Put each nonblank line of the data below into a Markdown table with the columns "Row" (its number) and "Line" (its text). Leave the pictures out of the table.

** START Source material **

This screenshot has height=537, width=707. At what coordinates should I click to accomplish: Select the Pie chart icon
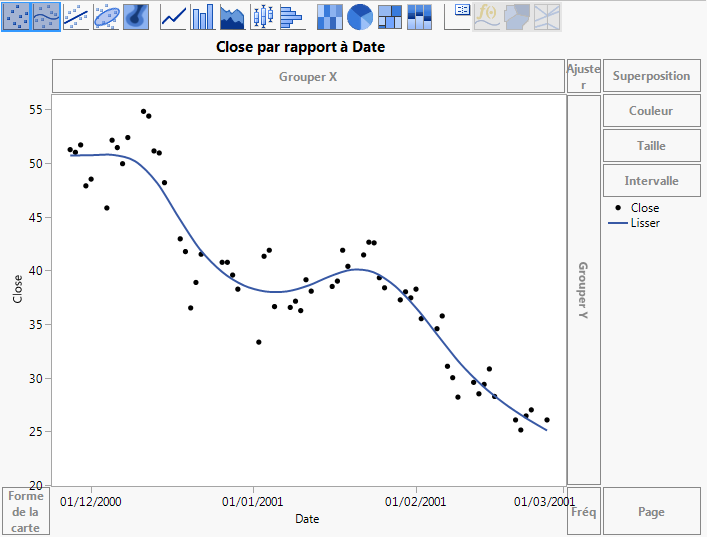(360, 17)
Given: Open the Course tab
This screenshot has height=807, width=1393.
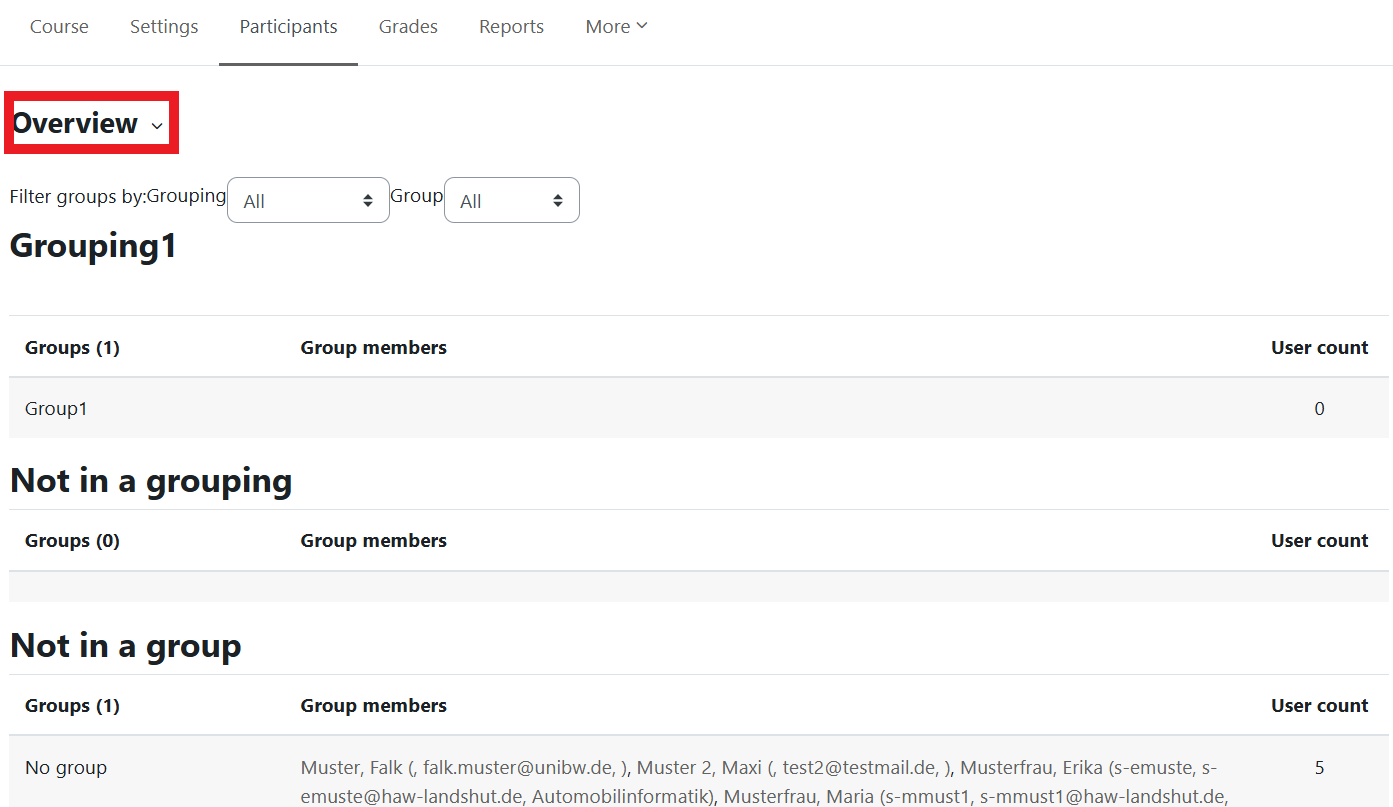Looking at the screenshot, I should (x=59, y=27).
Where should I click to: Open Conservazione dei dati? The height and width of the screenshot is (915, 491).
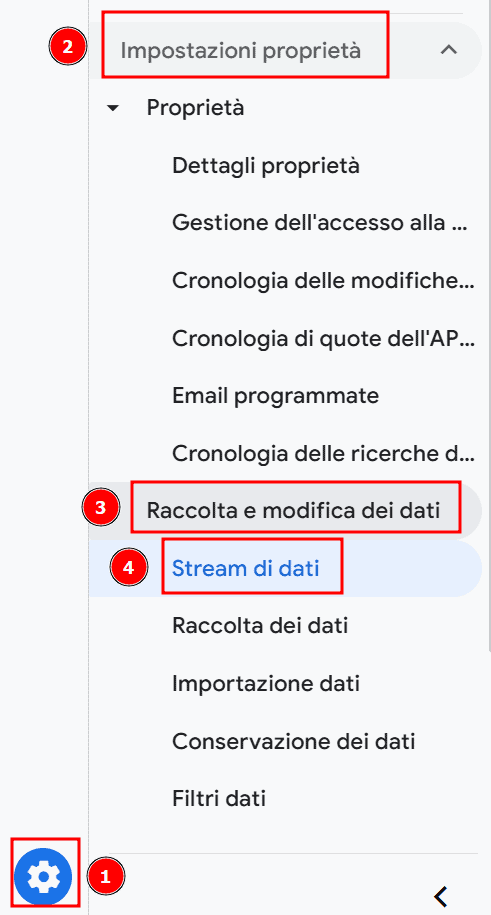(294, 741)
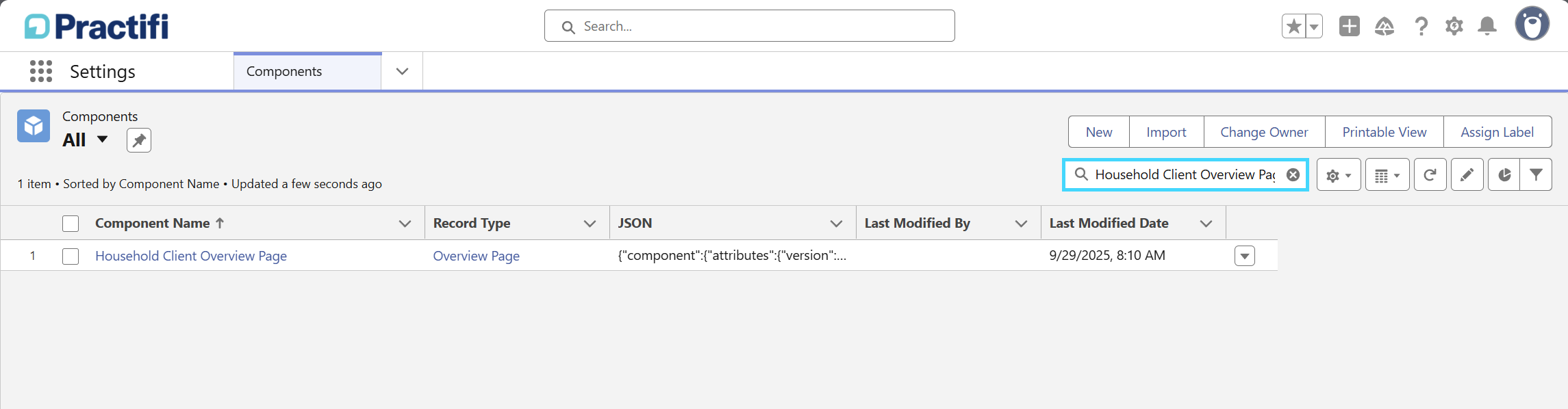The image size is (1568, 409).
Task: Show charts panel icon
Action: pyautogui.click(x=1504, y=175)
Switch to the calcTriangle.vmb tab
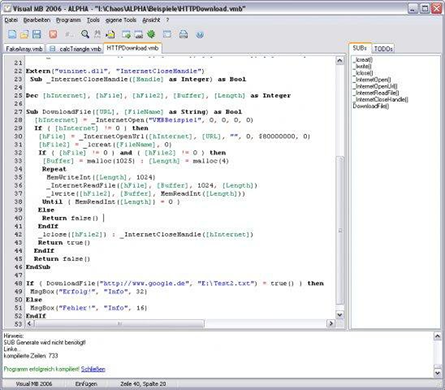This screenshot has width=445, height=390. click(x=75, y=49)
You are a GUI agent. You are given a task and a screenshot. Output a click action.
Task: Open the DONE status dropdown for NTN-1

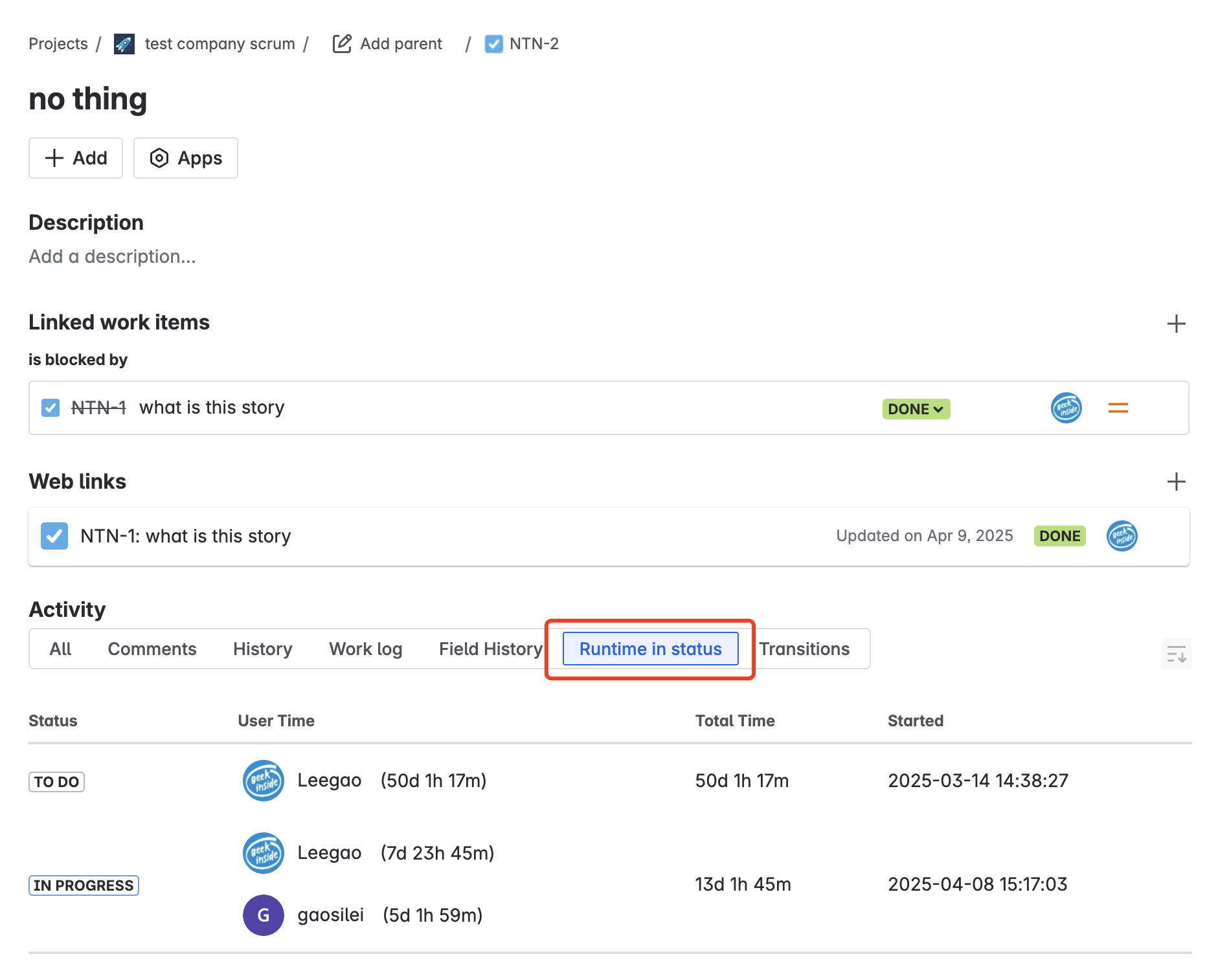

** END Source material **

* **Response to this task**
| Row | Line |
|---|---|
| 1 | This screenshot has height=537, width=707. At what coordinates should I click to accomplish: Select the Pie chart icon |
| 2 | (360, 17) |
| 3 | Given: Open the Course tab |
| 4 | This screenshot has height=807, width=1393. |
| 5 | Looking at the screenshot, I should (x=59, y=27). |
| 6 | Where should I click to: Open Conservazione dei dati? The height and width of the screenshot is (915, 491). |
| 7 | (294, 741) |
| 8 | The image size is (1568, 409). |
| 9 | Task: Show charts panel icon |
| 10 | Action: pyautogui.click(x=1504, y=175) |
| 11 | Switch to the calcTriangle.vmb tab |
| 12 | This screenshot has width=445, height=390. click(x=75, y=49) |
| 13 | You are a GUI agent. You are given a task and a screenshot. Output a click action. |
| 14 | Task: Open the DONE status dropdown for NTN-1 |